The governing philosophy of modern public service provision is that of individual empowerment: it is believed that if people have the power to choose, their needs will be met by the services that they select. A whole industry has grown up around this philosophy, but it unfortunately cannot deliver on what people really want and need – other people.
The needs of older people in particular, which this paper primarily concerns, cannot wholly be met by enabling them to become more powerful consumers of public services. Their needs are rather far more social and relational, and it is this aspect – not greater choice and individual empowerment – that is in need of greater supply. Older people can be active producers of social capital, rather than simply consumers of public services.
This paper argues that ‘demand-side’ reforms such as Direct Payments do not on their own result in a change of provision in the care and support market. It asks what ‘supply-side’ reforms might be needed in order to bring real choice – the choice about the shape of their lives – to those newly ‘empowered’ ‘consumers’.
The goals of the care and support sector and its industry of providers might well be radically misaligned with the wishes of older people. Helping individual older people to choose between established offers cannot bridge the gap between what people want and what they are supplied. Furthermore, the goals and wishes of many older people cannot be delivered by services at all. For them, the focus on more empowered consumption of services has entirely missed the point.

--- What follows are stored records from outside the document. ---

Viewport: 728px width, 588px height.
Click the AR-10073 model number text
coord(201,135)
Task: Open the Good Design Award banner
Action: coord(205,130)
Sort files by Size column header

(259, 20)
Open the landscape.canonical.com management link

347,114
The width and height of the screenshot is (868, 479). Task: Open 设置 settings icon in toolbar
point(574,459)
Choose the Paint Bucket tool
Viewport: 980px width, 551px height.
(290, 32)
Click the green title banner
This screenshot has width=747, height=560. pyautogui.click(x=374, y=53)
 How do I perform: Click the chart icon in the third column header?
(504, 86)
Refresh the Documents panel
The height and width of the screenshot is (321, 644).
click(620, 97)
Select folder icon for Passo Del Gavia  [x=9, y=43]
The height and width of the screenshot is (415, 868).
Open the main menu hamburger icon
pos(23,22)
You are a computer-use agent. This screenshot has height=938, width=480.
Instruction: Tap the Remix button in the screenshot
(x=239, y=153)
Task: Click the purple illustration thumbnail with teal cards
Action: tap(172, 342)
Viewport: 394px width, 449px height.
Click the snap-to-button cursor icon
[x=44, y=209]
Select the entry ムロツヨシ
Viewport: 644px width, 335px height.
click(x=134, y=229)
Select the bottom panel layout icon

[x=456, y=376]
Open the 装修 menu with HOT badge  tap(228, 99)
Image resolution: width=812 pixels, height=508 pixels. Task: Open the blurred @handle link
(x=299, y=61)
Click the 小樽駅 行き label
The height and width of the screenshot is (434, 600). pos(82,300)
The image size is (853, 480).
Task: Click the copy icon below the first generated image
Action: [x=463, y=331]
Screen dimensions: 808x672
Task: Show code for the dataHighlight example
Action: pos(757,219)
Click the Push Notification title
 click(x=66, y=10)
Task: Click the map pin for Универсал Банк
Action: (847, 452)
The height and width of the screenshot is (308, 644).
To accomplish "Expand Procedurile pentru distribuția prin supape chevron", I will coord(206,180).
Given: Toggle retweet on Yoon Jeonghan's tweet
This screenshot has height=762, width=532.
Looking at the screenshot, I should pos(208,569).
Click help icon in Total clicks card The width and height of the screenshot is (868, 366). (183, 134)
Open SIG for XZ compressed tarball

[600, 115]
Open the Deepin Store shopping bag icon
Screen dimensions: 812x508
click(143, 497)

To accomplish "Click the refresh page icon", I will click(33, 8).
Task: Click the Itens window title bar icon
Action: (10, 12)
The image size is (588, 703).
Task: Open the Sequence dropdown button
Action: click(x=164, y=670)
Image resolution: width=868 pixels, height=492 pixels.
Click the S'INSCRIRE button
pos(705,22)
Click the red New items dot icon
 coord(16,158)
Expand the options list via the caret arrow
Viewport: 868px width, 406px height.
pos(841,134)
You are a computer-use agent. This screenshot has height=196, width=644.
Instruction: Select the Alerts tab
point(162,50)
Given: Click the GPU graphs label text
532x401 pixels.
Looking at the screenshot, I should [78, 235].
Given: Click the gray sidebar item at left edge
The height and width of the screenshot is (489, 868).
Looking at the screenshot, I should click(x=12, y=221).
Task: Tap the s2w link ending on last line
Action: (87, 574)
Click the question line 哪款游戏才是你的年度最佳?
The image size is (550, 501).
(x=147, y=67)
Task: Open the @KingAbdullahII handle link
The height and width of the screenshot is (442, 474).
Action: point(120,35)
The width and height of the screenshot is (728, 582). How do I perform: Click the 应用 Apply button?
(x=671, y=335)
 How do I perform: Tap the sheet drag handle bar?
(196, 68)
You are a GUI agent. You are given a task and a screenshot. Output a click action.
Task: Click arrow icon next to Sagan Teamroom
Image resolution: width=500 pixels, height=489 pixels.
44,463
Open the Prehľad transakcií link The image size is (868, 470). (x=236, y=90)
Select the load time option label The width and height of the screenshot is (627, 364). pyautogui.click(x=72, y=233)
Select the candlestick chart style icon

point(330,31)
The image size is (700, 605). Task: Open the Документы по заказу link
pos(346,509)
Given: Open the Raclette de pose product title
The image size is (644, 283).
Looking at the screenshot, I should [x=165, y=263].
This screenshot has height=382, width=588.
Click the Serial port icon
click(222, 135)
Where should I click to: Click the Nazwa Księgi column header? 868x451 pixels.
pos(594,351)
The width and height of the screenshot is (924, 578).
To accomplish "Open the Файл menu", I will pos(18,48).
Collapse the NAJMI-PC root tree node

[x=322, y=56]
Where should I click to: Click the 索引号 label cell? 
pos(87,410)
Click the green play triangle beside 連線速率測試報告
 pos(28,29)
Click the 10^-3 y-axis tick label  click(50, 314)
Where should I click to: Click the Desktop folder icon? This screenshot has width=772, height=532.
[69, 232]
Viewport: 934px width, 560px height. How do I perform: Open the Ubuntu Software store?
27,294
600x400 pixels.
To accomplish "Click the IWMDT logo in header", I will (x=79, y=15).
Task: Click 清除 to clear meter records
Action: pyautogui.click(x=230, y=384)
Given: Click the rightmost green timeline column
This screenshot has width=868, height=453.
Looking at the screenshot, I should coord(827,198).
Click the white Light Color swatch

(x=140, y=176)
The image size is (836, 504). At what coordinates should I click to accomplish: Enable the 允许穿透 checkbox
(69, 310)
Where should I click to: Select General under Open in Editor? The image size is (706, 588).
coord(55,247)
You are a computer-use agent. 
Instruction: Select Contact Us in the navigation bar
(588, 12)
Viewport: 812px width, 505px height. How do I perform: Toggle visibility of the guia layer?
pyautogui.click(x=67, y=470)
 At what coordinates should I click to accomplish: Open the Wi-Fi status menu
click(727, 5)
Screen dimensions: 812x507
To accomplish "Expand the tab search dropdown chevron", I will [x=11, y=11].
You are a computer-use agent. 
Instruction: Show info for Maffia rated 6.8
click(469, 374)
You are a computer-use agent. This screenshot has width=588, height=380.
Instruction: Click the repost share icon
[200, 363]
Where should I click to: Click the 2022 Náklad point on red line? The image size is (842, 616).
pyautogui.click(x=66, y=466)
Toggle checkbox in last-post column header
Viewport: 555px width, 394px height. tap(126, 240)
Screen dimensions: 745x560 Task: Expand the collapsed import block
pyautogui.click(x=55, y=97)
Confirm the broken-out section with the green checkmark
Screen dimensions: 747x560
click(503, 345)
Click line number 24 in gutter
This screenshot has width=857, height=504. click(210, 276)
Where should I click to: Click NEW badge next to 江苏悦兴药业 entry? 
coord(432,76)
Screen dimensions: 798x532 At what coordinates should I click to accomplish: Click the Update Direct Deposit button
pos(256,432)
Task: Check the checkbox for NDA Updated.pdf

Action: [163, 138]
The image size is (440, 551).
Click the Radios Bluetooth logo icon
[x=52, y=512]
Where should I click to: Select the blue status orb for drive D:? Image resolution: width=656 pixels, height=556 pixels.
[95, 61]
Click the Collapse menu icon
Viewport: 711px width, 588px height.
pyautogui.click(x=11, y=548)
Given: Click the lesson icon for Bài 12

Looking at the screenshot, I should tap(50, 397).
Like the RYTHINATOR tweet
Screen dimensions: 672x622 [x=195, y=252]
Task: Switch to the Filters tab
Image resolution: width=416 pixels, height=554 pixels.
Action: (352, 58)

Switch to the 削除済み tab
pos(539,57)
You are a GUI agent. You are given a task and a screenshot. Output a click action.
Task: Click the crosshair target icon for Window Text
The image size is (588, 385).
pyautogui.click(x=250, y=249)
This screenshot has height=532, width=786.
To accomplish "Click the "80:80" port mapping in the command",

If public service provision is currently based on such a model, what can be done to bring older people’s real needs back into alignment with what we supply? This paper attempts to put people back into personalisation and explores the various ways in which human needs can be met and their skills harnessed by existing and new models of support.
The Green Paper recommends that providers of care and support should develop new approaches that are better aligned with people’s relationships. Public services must help foster a wider sense of shared responsibility and reciprocity in all that they do. Individual choice and control are vital, but paradoxically, being able to act collectively brings people more real power than acting alone.
Working at a scale above that of the individual – at a family-sized or micro-scale, of a small group of people – helps to deliver this transformation. This paper gives examples of how even large organisations and systems can think ‘micro’ (working with small groups) and that a ‘micro’ ethos can also be spread through creating new kinds of soft infrastructure which resemble franchise arrangements and social networking structures.
The Care and Support White Paper and Care Bill attempt to reframe care and support for older people as preventative, community-based and empowering. But the paper concludes by warning that in their commissioning practice and their approach to regulations, public services and councils remain a long way from being to realise this vision.